Chester Kyle, een fietsende werktuigbouwprofessor uit California, begeleidde begin jaren tachtig de succesvolle Amerikaanse wielerploeg naar de Olympische Spelen in Sydney. Hij combineerde vondsten van anderen, zoals de druppelvormige helm van de Tsjechen, met het idee om de fietsonderdelen zélf te stroomlijnen. In een windtunnel testte hij het materiaal en rekende uit dat het mogelijk is om over vijftig kilometer een tijdwinst van ruim vijf minuten te boeken. Van de tientallen aanpassingen springen er drie in het oog: anderhalve minuut winst door dichte wielen, een minuut door de druppelhelm en een halve minuut door een pak uit één stuk. De UCI, die aërodynamisch vormgegeven accessoires verbood, was hij te slim af door niet de spaken te bedekken mét, maar te vervangen door, een gladde disk. Een half jaar eerder dan de Amerikanen in Sydney, demonstreerde Francesco Moser in januari 1984 het gelijk van Kyle: op zijn fiets met twee gestroomlijnde, dichte wielen won hij anderhalve minuut op Merckx en verbrak zo diens dertien jaar oude werelduurrecord.
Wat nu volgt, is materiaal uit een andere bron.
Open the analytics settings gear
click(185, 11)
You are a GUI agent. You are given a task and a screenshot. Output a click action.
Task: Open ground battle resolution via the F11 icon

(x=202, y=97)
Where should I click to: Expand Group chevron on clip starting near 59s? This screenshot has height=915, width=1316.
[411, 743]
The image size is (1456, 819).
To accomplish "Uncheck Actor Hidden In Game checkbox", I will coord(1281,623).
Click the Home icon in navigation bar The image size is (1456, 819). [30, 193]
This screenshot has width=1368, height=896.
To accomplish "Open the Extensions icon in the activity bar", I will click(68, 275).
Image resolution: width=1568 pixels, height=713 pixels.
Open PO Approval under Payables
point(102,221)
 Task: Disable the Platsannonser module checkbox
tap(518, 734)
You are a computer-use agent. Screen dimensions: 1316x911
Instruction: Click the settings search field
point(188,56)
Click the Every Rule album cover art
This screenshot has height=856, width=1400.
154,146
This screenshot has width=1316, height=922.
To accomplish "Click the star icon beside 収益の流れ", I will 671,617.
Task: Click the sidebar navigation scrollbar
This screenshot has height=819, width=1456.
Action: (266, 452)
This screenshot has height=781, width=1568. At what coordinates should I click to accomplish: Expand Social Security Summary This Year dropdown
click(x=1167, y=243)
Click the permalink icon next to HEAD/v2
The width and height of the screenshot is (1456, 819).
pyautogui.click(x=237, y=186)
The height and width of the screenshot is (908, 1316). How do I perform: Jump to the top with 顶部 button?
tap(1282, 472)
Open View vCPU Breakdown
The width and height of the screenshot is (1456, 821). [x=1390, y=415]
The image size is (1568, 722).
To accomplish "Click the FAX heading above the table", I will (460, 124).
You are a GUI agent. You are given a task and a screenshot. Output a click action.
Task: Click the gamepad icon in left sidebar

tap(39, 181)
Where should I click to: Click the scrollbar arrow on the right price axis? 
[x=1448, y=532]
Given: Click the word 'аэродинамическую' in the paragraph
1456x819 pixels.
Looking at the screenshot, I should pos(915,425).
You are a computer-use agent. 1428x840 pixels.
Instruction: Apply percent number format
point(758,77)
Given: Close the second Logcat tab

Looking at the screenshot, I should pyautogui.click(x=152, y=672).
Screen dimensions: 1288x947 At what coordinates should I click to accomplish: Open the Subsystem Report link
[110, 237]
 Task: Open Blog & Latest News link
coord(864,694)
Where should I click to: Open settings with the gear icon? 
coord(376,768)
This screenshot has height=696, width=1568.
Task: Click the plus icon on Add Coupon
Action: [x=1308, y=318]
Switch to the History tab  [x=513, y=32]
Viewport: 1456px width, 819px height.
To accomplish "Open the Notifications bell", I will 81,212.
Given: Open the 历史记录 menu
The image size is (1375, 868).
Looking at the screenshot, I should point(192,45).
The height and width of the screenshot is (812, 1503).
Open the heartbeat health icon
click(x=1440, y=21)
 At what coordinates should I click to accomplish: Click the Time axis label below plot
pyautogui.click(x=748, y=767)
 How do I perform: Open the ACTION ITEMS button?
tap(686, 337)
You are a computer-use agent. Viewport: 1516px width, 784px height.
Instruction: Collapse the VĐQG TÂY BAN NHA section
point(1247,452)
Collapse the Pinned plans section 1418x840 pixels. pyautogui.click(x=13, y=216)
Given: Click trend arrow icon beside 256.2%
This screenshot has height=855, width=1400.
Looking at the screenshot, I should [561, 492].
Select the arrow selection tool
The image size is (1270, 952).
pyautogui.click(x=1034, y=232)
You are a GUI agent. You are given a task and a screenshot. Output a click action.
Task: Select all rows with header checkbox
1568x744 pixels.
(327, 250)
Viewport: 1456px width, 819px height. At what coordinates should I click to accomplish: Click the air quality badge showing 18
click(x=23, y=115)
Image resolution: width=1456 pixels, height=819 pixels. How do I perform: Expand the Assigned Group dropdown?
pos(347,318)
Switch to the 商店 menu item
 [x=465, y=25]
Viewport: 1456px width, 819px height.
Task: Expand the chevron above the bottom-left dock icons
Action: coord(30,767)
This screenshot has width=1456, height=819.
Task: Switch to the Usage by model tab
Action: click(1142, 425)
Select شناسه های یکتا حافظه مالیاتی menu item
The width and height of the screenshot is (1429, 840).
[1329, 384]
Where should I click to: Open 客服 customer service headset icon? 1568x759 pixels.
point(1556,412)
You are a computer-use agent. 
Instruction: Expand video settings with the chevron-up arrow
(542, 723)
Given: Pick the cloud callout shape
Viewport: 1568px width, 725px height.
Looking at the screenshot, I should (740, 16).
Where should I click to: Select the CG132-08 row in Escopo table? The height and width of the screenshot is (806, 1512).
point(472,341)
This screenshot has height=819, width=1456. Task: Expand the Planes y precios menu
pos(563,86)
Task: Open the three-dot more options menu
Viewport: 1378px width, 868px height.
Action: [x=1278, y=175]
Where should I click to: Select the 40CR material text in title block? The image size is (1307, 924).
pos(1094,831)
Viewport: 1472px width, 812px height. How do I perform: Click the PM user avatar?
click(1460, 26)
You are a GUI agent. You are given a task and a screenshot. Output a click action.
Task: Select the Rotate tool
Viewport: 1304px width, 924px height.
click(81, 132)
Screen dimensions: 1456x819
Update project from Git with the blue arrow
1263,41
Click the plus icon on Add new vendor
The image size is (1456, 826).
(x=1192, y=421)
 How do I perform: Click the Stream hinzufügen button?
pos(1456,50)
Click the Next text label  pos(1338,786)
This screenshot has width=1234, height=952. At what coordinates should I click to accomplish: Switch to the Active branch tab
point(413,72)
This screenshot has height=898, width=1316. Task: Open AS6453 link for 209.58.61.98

"Een tijdwinst van één à anderhalf procent is mogelijk," voorspelt Veldhuis over de prestaties van schaatsstrips op wielerpakken. Na een uur op topsnelheid op een wielerbaan levert dat 750 extra meters op, een fenomenale sprong vooruit als je bedenkt dat het laatste werelduurrecord bij de mannen met maar tien meter werd verbeterd. Niet voor niets is Veldhuis in gesprek met Leontien van Moorssel, die in oktober naar Mexico reist om in schaatspak het damesrecord van Jeannie Longo aan te vallen. "Windtunneltests van de Rabo-ploeg in 1999 wezen inderdaad op een tijdwinst van een seconde per kilometer", bevestigt Van Helvoort deze getallen, maar hij heeft er toch een hard hoofd in: "Zoals zoveel nieuwigheden in de wielrennerij is het niet algemeen ingeburgerd geraakt, een teken dat het wel niet zal werken." Veldhuis heeft een vermoeden waarom: "Nadat hij in Salt Lake City zijn wereldrecord op de 1000 meter had geschaatst, trok Gerard van der Velde zijn nauwsluitende pak niet alléén uit om zijn Tarzan-torso te tonen," vertelt hij lachend, "maar ook omdat het erg oncomfortabel zat." Hij vervolgt: "Terwijl hij die afstand ruim binnen de minuut schaatste, wel even iets korter dan een wielertijdrit van een uur." Maar hij ziet ook kansen: "Door de stugge stof dwingt het pak de drager in één houding. Voor een sprintende schaatser met wild zwaaiende armen is dat een probleem, voor een wielrenner waarschijnlijk niet. Die wil zijn bovenlichaam juist in één gestroomlijnde positie houden."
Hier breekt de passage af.